2、所述的第一链和第二链含有骨架FR1、FR2、FR3、FR4及FC区域,和高变区CDR1、CDR2、CDR3,其特征是所述的第一链和第二链为一种免疫球蛋白的全部或部分基因片段,是来自特定个体或种群的基因片段;是确切的核苷酸序列或是随机的核苷酸序列。
3、所述的链接区由0-2000个氨基酸构成,其最佳长度为1-40个氨基酸序列,一般为苷氨酸和丝氨酸组成的链接序列。
4、所述的第二链的氨基端加入一个琥珀终止密码子UAG,以使嵌合基因表达产物纯化。
5、所述的琥珀终止密码子UAG的后面通过链接区连接噬菌体的基因片段,使其与外源性基因片段融合,并表达于噬菌体的表面,利于蛋白之间互相作用的深入研究。
6、一种嵌合基因的构建方法的应用,通过逆转录、聚合酶链反应、拼接、测序和人工合成常见的分子生物学方法,证明用本发明的嵌合基因的构建方法所构建的嵌合基因,其特征是使羧基端的氨基酸先于氨基端的氨基酸,有更多的自由氨基端,和生物体内天然存在的状况类似,使抗体和抗原自由结合,形成空间构象,用于筛选和分离多价抗体,促进诊断和治疗药物的研究。
利用现有的分子生物学技术,通过分离特定个体的外周血淋巴细胞,经逆转录-聚合酶链反应和测序,确定个体特异性的免疫球蛋白基因序列,然后再根据所获得的序列,经人工合成基因片段和聚合酶链反应拼接手段,建立一种免疫球蛋白的随机基因库,使这种库具有如下的结构如下排列,见图1,第一链即重链(轻链)的氨基端→羧基端序列→链接区→第二链轻链(重链)的羧基端序列→氨基端序列,可以克服传统的基因工程方法的限制,使得构建的抗体的重链和轻链的变异区的羧基端通过链接区相互连接,而轻重链的氨基端区域类似于生物体内天然的抗体一样,有更多的自由氨基端,不受任何限制的相互结合,形成可与抗原结合的空间构象。
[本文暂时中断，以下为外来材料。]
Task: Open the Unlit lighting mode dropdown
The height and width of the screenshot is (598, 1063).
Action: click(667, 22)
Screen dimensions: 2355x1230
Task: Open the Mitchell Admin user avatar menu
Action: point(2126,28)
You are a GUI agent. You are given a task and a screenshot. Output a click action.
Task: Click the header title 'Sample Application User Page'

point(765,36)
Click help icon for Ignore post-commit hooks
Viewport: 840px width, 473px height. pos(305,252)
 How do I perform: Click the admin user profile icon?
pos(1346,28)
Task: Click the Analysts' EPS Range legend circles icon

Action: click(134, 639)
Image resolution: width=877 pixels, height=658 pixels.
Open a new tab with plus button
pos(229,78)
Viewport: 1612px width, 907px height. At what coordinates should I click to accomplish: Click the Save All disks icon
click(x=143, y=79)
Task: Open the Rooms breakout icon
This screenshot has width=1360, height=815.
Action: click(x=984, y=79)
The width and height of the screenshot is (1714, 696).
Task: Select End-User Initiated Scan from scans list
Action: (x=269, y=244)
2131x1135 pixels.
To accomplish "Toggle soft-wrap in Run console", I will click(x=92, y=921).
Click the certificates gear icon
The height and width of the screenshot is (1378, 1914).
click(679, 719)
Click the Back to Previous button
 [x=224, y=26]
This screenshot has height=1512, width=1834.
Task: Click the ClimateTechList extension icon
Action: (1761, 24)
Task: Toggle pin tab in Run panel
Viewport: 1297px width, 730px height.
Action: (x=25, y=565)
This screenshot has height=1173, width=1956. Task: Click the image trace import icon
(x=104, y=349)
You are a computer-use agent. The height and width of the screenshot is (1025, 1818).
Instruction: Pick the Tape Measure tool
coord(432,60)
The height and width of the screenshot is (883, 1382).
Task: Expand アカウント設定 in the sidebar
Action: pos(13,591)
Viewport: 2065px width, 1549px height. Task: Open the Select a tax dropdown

利用逆转录-聚合酶链反应和测序的方法确定个体的免疫球蛋白的基因序列后,就可以通过与已知的免疫球蛋白的基因序列的比较,确定该个体特异性的FR1,CDR1,FR2,CDR2,FR3,CDR3和FR4的序列。然后再利用人工合成和聚合酶链反应拼接的方法,将CDR1和/或CDR2和/或CDR3区域的核苷酸全部或部分置换为随机序列,在噬菌体、细菌、酵母、病毒和细胞表面表达后,达到构建个体化的重组抗体库的目的。利用这种抗体库我们可以筛选与各种细胞、病毒或细胞因子或毒素结合的抗体,然后再用这种抗体治疗患者,则会消除机体对自身抗原的免疫反应,而达到延长治疗效果的目的。特别是象类似于类风湿性关节炎的病人,其体内肿瘤坏死因子的含量显著升高,目前最好的办法是利用抗体或肿瘤坏死因子可溶性的受体与肿瘤坏死因子结合,而加速其在体内的降解过程,达到缓解症状的目的。这些患者需要长期使用药物,因此,特别容易产生免疫反应,而使有关的药物渐次失去活性和疗效。利用个性化的抗体库筛选的抗体,由于完全为患者自身的抗体骨架,因此,诱导机体产生的机会要较目前的制剂为低,进而可以提高相关的疗效。同时,也可以利用所获得的抗体来增加机体的免疫反应,来达到治疗疾病的目的。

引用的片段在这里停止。